Shelter is one of the most basic human needs, and most of us want to live in a nice place. However, depending on where in the country you live, the amount of house your money will afford can vary greatly. We also live in a society that generally views home ownership as a central pillar of any good life. While owning your home can make great sense in many situations, we’re here to tell you that it is not the only option, nor is it always the best one.
Here are three key points we believe you should consider when it comes to home ownership:
1. In many cities and at many stages of life, especially younger ones, renting can make more sense than buying. With house and condo prices ballooning out of control in cities like Vancouver and Toronto, buying a house has become simply impossible for many people. However, even in most other major cities in Canada, the tradeoff between renting and buying when you are younger simply doesn’t make sense in our opinion. Renting gives you much greater flexibility and mobility in your life, brings far less hassle than ownership and often is downright cheaper than buying, and that is ok. Many young people would be far better off to rent for a few years and build up their savings so when the time does come to buy, there is that money there to use as a down payment.

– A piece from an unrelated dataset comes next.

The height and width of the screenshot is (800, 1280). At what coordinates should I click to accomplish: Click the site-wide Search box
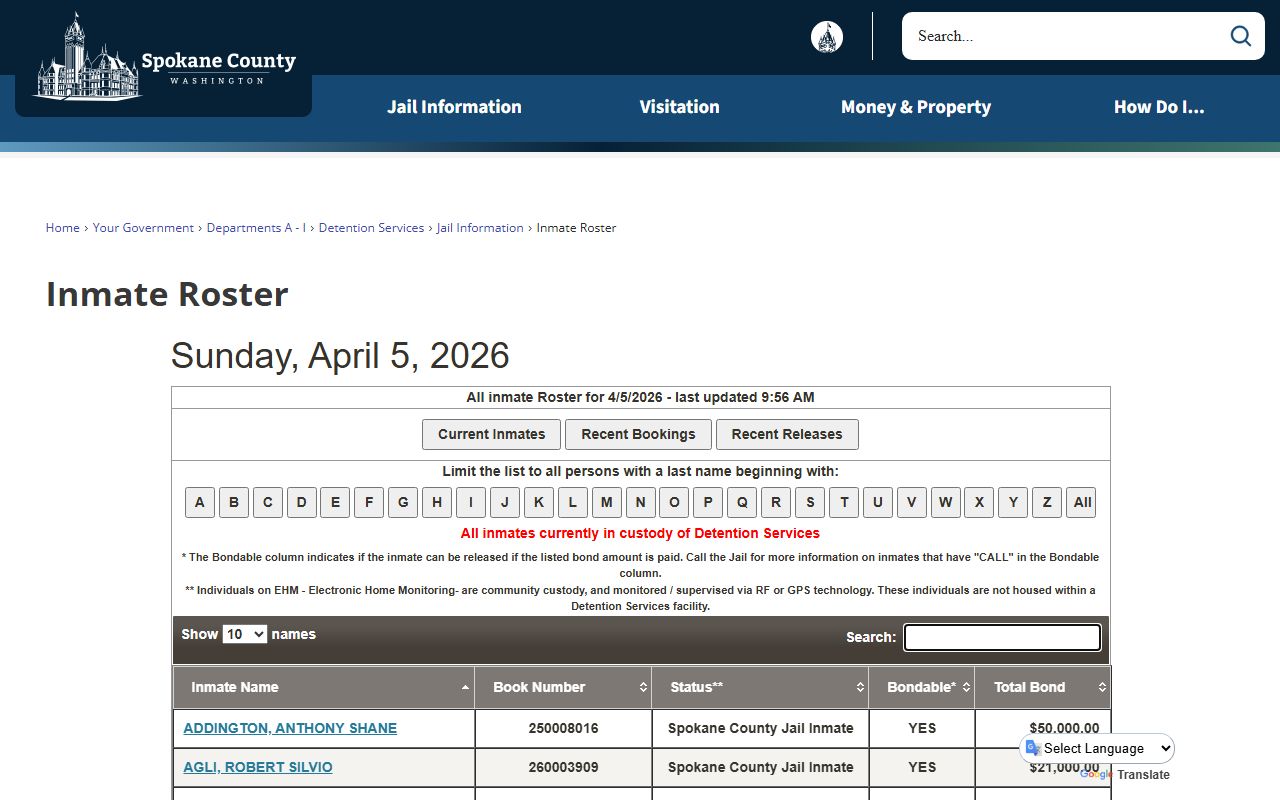[1065, 36]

2. If you are thinking of buying, don’t make yourself mortgage poor by buying more than you can truly afford. In an effort to protect buyers from themselves, the Canadian Government has recently beefed up the rules around mortgage insurance qualifications to ensure that buyers can handle as much as a 2% increase in mortgage rates. However, many people can still be approved for more mortgage than they really need. Aim to keep your total living costs (mortgage, property taxes, insurance, utilities) under 30% of your income, and you won’t to live like a pauper to afford your mortgage payments.
3. If you currently have a mortgage and pay monthly, switch to weekly or accelerated weekly payments to pay it off faster. A typical mortgage is amortized over 25 years, that being the period that it will take you to completely pay off the mortgage. However, if you begin paying weekly instead of monthly, you can often knock years off of the mortgage, saving you thousands of dollars in interest. A weekly payment is calculated by dividing your monthly payment by four. However, there are 52 weeks in a year, not 48 (12×4), so you end up making essentially an extra months payment every year. It’s simple math, but it can have a huge impact.
Similar to other areas of your finances, when it comes to owning or renting, every situation is unique, and we strongly recommend you do what you want to do! And if that means delaying owning in favour of greater savings and flexibility in the short term, that is totally ok!